Thursday, October 15, 2009

DORFiest record ever

Wherein absolutely no contest


At one of the fake Slate.com blog, the androgynously named Jody Rosen creates the The DORF Matrix: Towards a Theory of NPR's Taste in Black Music. At the end we're asked to answer "What is the DORFiest record ever made?" The answer, obviously, is Paul Simon's "Graceland." No contest. Perfect record for the NPR crowd by allowing them to feel musically enlightened without actually having to be exposed to new music.

Let's review:
Dead -- Paul's career. Pretty much stone cold worm food by then, "Graceland" resurrected him and he's spent the last 20 years wandering the earth as a zombie.
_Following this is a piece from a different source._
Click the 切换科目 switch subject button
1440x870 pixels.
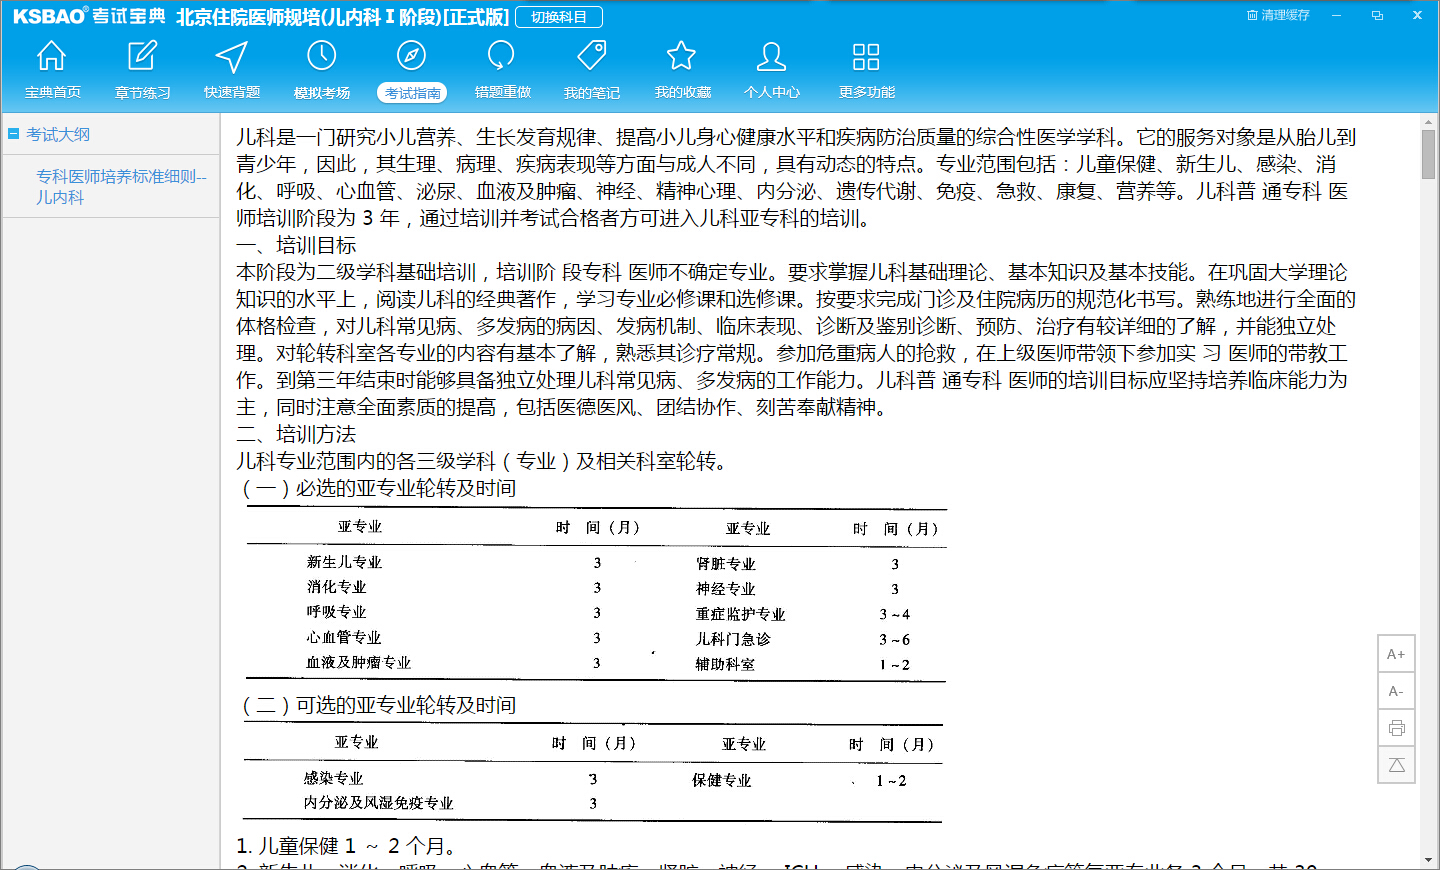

Though with only four albums these last two decades, not a very productive zombie.

Old -- everyone on the album

Retro -- Paul Simon, Everly Brothers, Linda Ronstadt (who did not refuse to play Sun City), Chevy Chase in the video

Foreign -- Heavily borrowed music from and lightly featured the artists from multiple African countries, and a few of the more ethnically exotic locales of the Southern regions of the United States. Then represented the faint shell of what made the original music interesting as something revolutionary and new.


I offer this up as someone who enjoyed the album and never understood all the over praise for this entertaining trifle.